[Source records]
== Segment start ==

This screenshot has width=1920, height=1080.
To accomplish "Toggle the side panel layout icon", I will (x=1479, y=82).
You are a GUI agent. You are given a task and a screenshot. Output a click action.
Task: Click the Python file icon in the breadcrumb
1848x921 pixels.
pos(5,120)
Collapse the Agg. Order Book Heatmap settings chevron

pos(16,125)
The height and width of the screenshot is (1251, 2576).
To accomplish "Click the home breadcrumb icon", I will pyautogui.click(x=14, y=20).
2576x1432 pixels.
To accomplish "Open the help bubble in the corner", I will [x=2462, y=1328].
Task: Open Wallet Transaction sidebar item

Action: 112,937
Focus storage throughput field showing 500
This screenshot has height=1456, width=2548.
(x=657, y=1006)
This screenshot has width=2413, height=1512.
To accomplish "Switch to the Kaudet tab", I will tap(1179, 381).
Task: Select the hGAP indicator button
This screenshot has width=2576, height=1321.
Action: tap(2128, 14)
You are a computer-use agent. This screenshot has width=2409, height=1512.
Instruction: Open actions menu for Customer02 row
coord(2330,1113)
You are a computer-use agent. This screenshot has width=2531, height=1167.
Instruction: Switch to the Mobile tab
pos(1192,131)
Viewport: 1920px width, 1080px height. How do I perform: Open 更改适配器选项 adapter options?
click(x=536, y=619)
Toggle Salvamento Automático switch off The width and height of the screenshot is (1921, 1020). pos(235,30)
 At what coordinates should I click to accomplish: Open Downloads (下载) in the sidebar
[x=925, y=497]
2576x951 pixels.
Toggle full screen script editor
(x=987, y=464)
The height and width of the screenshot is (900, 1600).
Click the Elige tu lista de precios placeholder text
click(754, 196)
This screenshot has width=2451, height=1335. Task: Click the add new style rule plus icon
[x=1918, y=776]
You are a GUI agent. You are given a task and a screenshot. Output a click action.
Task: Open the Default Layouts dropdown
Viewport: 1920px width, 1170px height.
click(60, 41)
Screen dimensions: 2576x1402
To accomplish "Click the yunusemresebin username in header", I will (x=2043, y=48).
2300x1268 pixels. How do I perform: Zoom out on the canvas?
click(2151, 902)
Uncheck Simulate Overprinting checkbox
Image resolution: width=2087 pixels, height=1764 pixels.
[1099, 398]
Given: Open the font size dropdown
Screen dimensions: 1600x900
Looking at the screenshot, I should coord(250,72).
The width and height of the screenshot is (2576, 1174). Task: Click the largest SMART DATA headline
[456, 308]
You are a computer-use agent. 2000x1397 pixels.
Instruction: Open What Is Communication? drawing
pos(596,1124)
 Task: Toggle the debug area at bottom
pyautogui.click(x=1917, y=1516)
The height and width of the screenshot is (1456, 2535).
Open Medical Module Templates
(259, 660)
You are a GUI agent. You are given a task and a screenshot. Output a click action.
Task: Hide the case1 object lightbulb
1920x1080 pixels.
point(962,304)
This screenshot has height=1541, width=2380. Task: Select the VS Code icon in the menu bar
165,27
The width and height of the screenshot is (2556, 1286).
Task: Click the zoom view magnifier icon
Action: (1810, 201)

== Segment end ==

## Aim of the exercise
Every line in the entries above that mentions the word "dropdown" must be shown.

## Solution to the problem
Task: Open the Default Layouts dropdown
Given: Open the font size dropdown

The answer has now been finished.